**PROBLEM STATEMENT:** Output the lines of the records exactly, from the first through the one containing "Course Descriptions (465, 919)". Omit all pictures.

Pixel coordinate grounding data
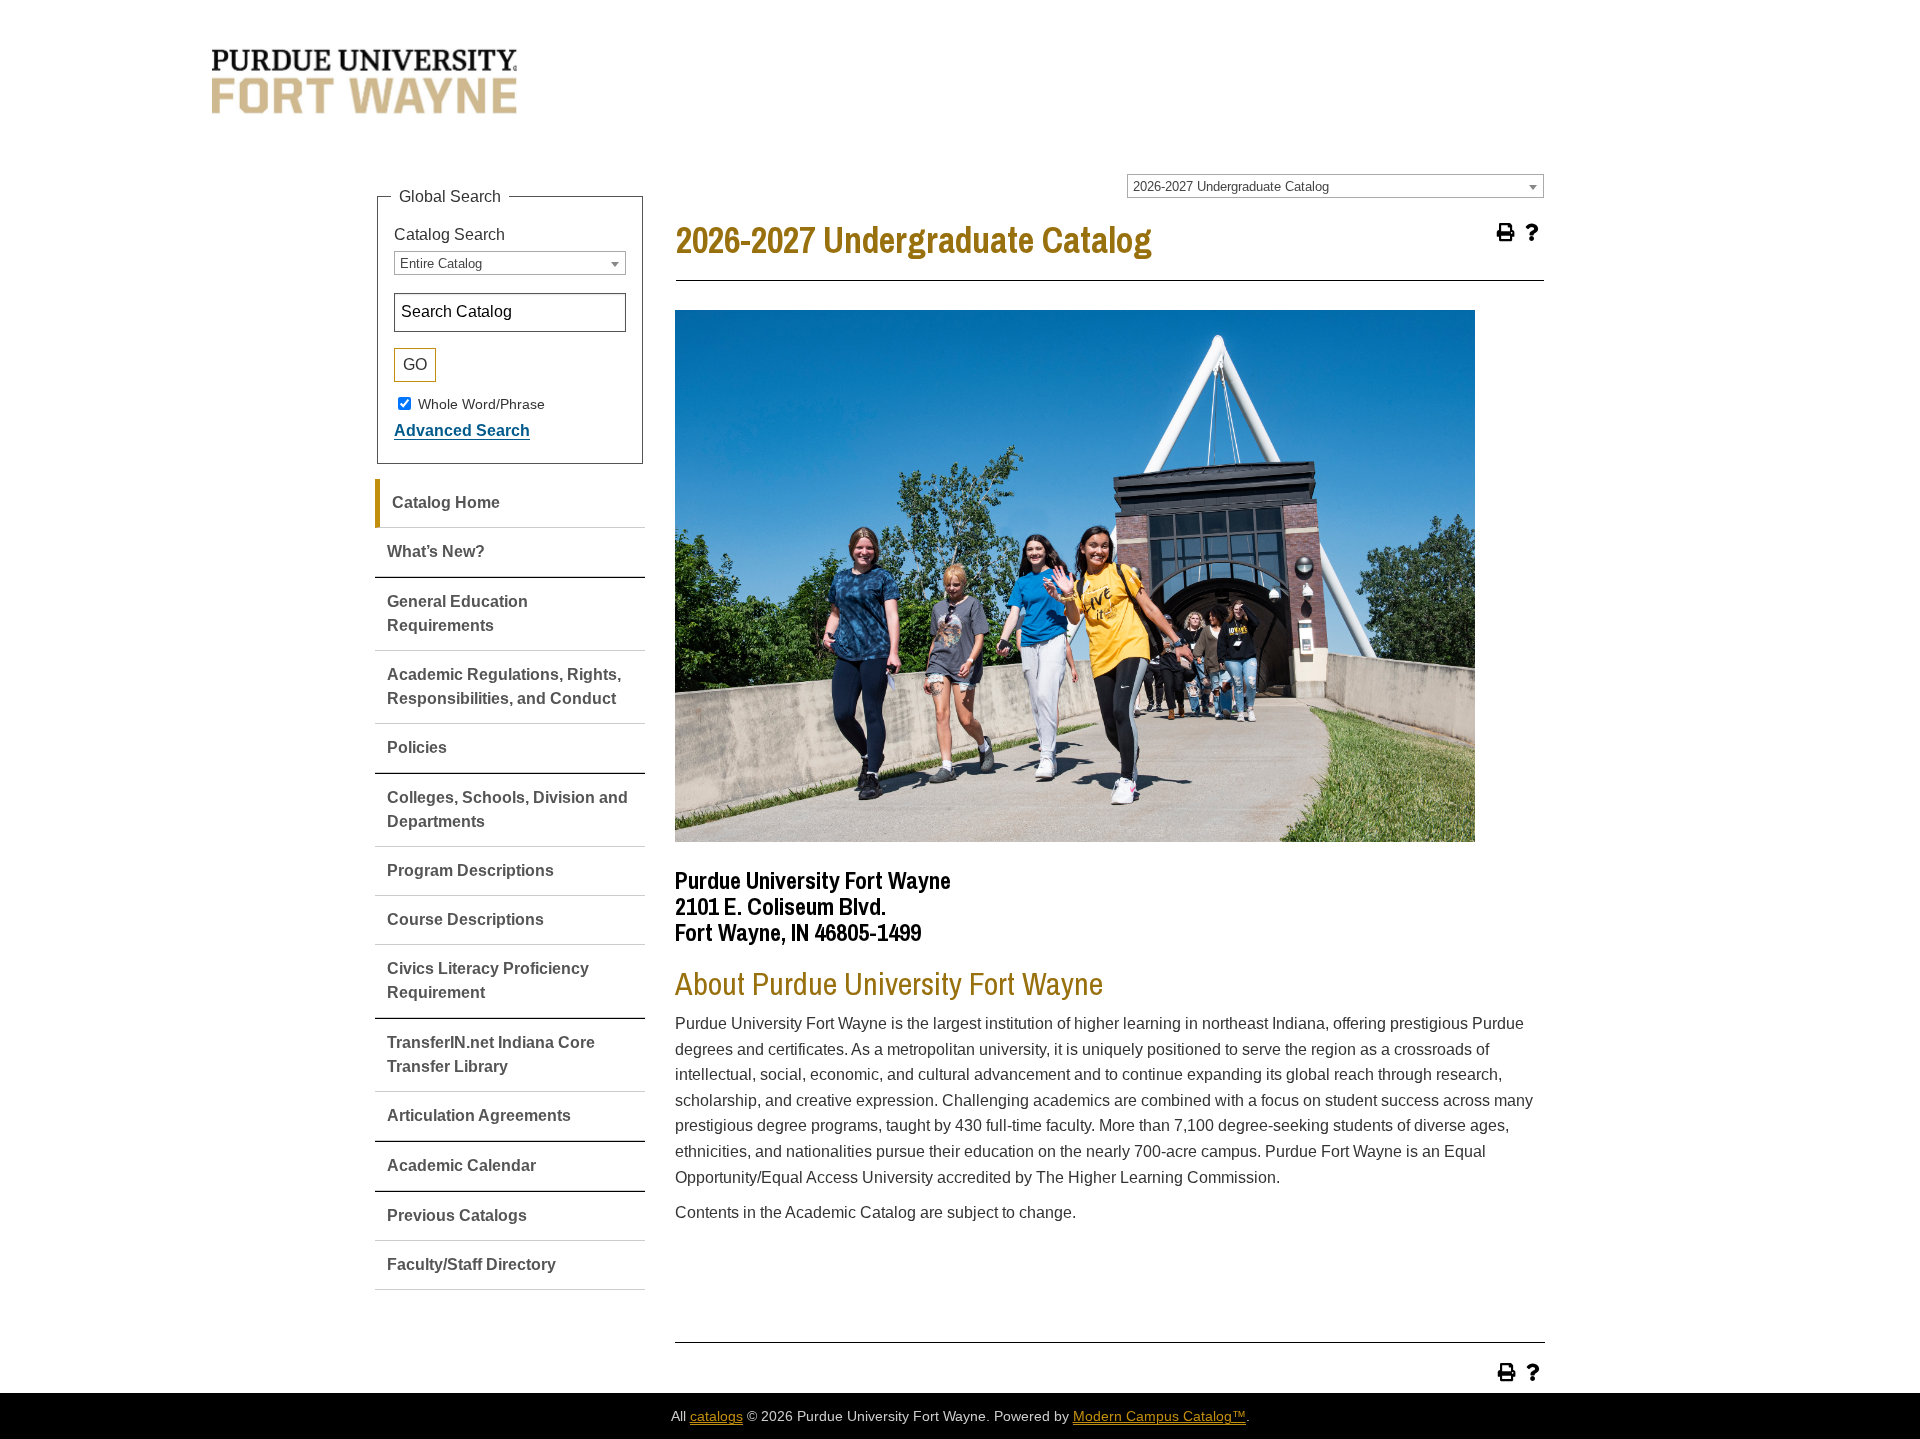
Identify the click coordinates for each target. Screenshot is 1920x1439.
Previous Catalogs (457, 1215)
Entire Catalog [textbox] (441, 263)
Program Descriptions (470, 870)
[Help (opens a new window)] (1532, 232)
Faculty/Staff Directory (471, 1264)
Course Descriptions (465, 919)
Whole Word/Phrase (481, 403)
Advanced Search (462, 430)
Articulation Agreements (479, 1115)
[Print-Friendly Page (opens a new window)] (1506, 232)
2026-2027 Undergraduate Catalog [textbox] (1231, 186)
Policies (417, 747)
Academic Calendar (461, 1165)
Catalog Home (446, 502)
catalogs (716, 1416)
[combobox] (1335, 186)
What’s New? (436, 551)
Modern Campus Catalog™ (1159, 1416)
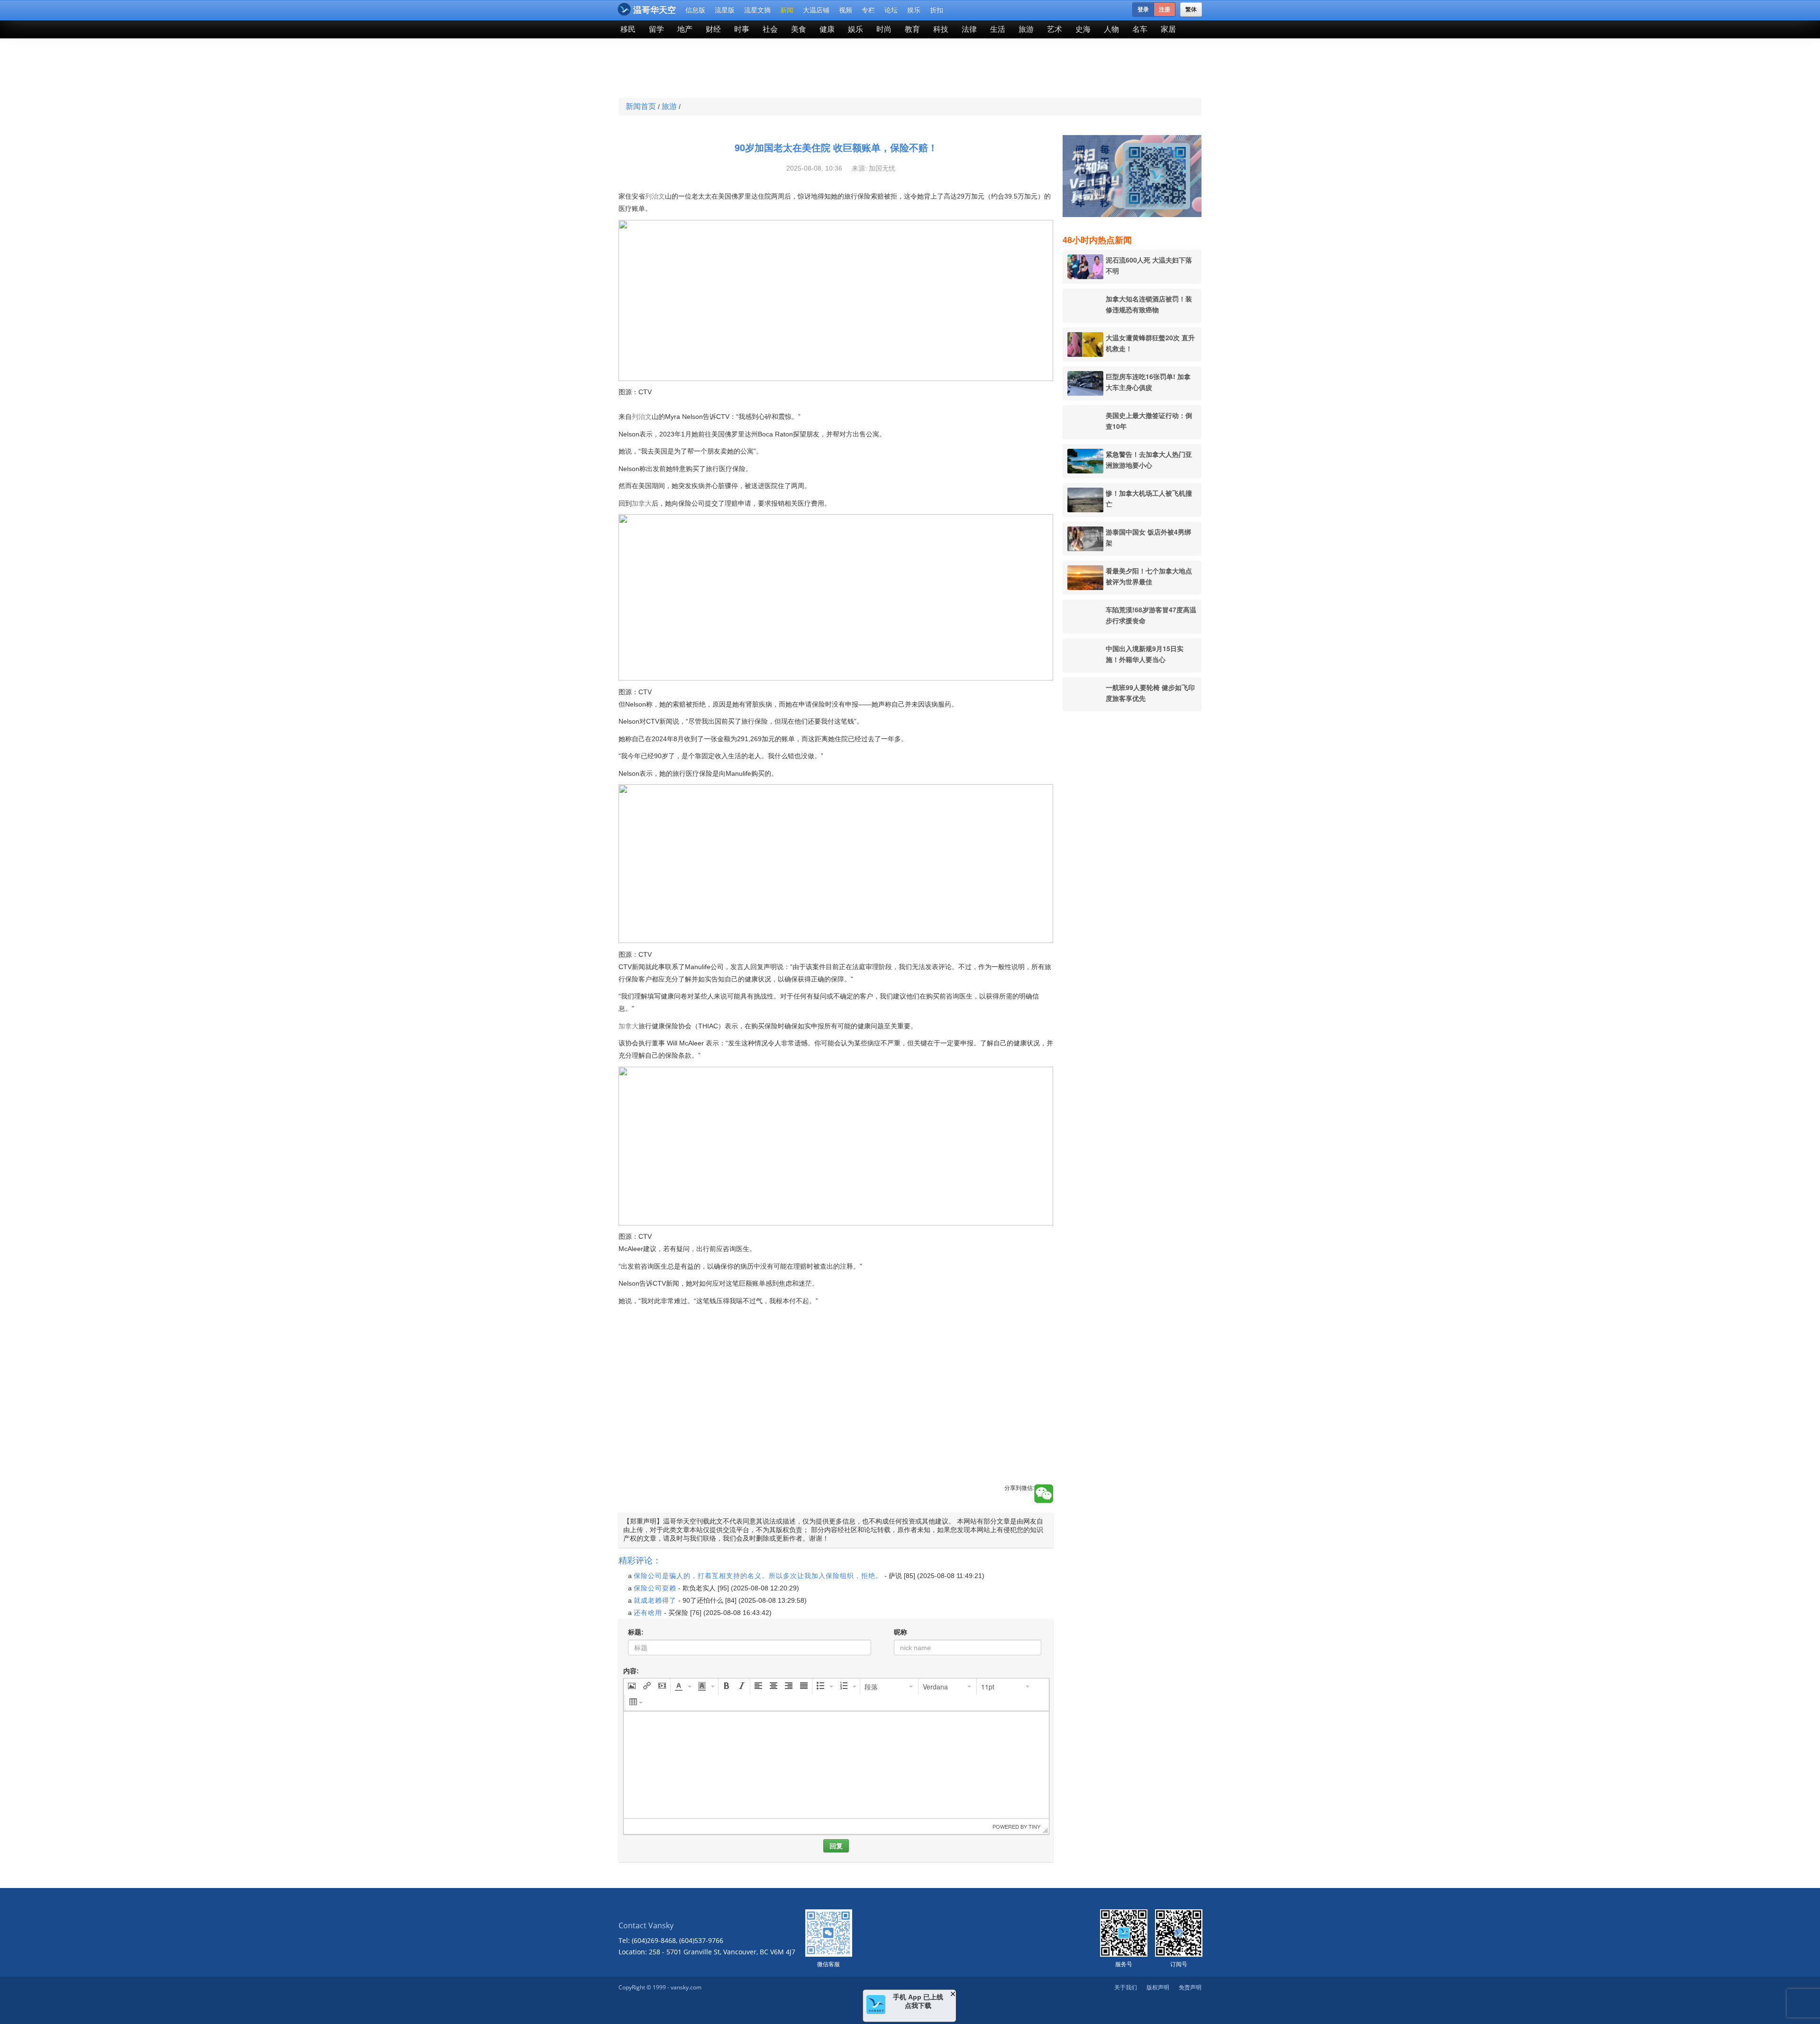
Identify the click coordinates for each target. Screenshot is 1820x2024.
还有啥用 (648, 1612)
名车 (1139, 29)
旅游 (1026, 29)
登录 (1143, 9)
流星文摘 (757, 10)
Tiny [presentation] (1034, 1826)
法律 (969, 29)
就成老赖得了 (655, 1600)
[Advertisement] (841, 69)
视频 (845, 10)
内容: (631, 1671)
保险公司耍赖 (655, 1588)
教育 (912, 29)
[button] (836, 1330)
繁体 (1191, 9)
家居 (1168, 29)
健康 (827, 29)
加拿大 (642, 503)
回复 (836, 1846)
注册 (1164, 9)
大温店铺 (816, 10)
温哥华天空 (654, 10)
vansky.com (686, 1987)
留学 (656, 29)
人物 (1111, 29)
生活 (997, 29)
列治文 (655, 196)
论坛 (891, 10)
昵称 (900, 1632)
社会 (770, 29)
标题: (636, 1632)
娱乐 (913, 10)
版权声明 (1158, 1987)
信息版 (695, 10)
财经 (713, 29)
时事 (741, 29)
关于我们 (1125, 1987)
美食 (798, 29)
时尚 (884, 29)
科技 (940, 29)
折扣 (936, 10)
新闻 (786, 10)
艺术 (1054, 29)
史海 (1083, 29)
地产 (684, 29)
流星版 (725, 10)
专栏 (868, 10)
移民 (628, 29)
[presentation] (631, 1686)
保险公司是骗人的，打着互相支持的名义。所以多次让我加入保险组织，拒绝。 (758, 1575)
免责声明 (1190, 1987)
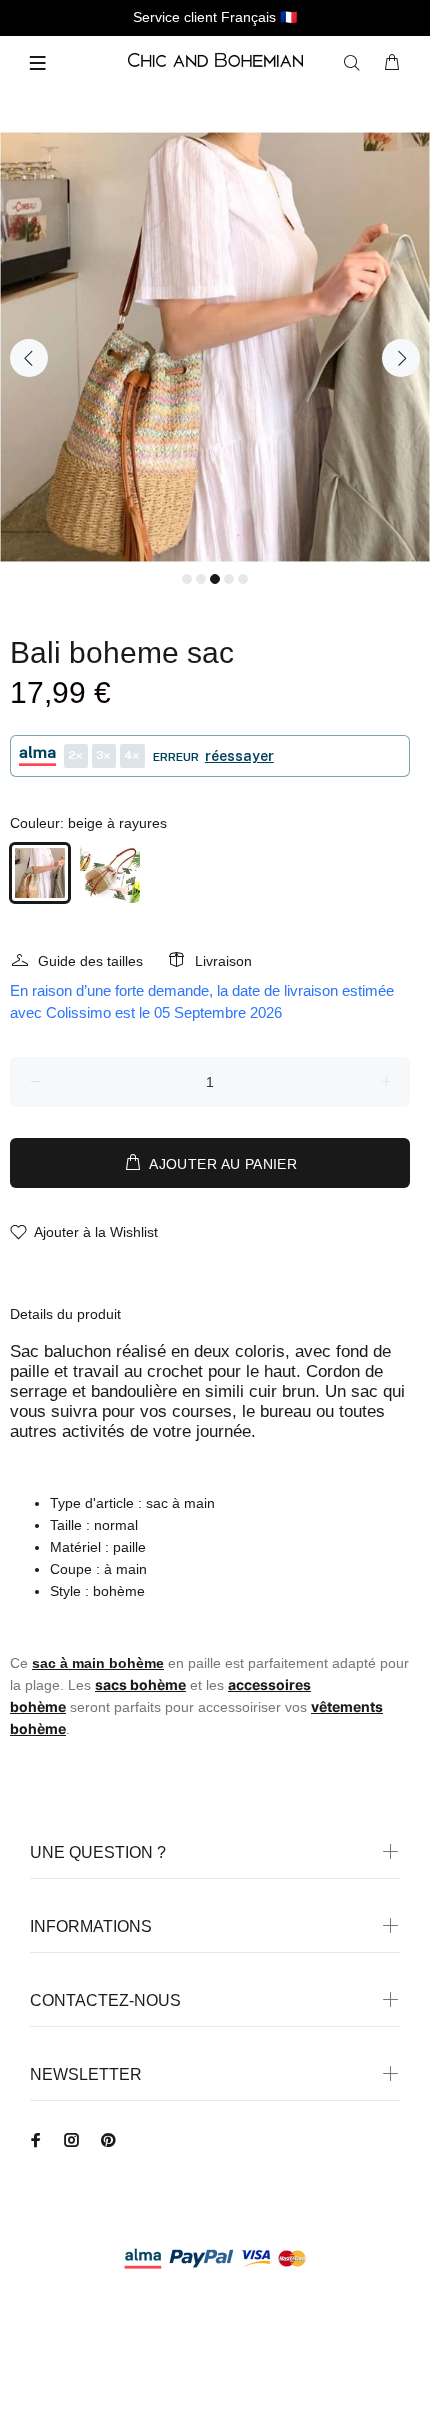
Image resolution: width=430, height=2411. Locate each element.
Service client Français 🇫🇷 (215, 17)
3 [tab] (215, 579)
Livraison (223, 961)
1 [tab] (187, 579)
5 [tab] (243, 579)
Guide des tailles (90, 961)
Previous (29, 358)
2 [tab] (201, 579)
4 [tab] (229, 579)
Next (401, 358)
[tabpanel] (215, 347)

**RESULT OF THIS EXERCISE:**
Identify the click coordinates for each target. Screenshot is 1920x1439.
Previous Catalogs (457, 1215)
Entire Catalog [textbox] (441, 263)
Program Descriptions (470, 870)
[Help (opens a new window)] (1532, 232)
Faculty/Staff Directory (471, 1264)
Course Descriptions (465, 919)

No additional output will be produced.